The Mexican authorities have made it clear that while the city is still in shock, the fest will be part of a drive to relaunch the economic and tourist activities of the region.

Seventeen pics will be attending the event (Nov. 19-23), with world premieres for Philippe de Broca’s swashbuckler “On Guard” and Benoit Jacquot’s “Le Septieme Ciel.” Other films set to head to Mexico include comic hit “Pedale Douce,” Manuel Poirier’s successful road movie “Western” and Claude Chabrol’s “Rien ne va plus.”

This year, Unifrance is making a special effort to bring Latin American television buyers to the event as part of an overall strategy to boost sales to the television sector. Unifrance figures show that some 732 million people will watch French films on television in Europe this year. “With the growth of pay television and the increase in the number of television channels we cannot afford to miss this rendezvous,” noted Unifrance president Daniel Toscan du Plantier. “Pay television is becoming an important source of revenue for our producers.”

Stressing that Unifrance does not intend to reduce its efforts to get French films into hardtops, Toscan du Plantier said that increased efforts would be made to target television buyers. These efforts will include an increased Unifrance presence at such television markets as Mip and Mipcom, in conjunction with Television France Intl. (the TV equivalent of Unifrance), as well as prospecting TV acquisition execs at the major film fests.

With Unifrance’s budget currently at some 58 million francs ($10 million), efforts are being made to find additional cash to help film exports. One new initiative that has been put to the French Culture Minister Catherine Trautmann is for a support fund to be set up for producers to use to back the international careers of their pics.
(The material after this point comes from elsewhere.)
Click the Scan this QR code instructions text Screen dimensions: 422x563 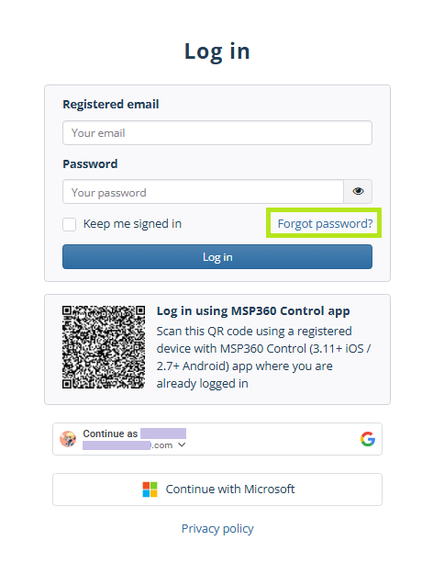click(x=264, y=357)
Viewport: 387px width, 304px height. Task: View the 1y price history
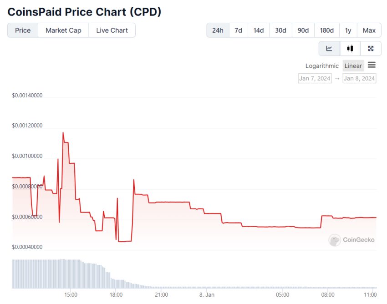pyautogui.click(x=348, y=30)
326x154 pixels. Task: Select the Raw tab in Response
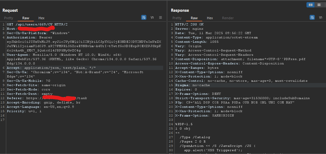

Although Unifrance is still studying the idea of this fund and is a long way from working out exactly how it would operate, early indications are that it would be based on the international box office results of a given film. Based on box office results outside France, additional funding would be made available to the producer to promote a future pic internationally. Unifrance insiders said that the Culture Minister and the Centre National de la Cinematographie (CNC) — which collects and distributes the vast majority of film funds in France — have both given their approval to the project, which could be put in place in 1999.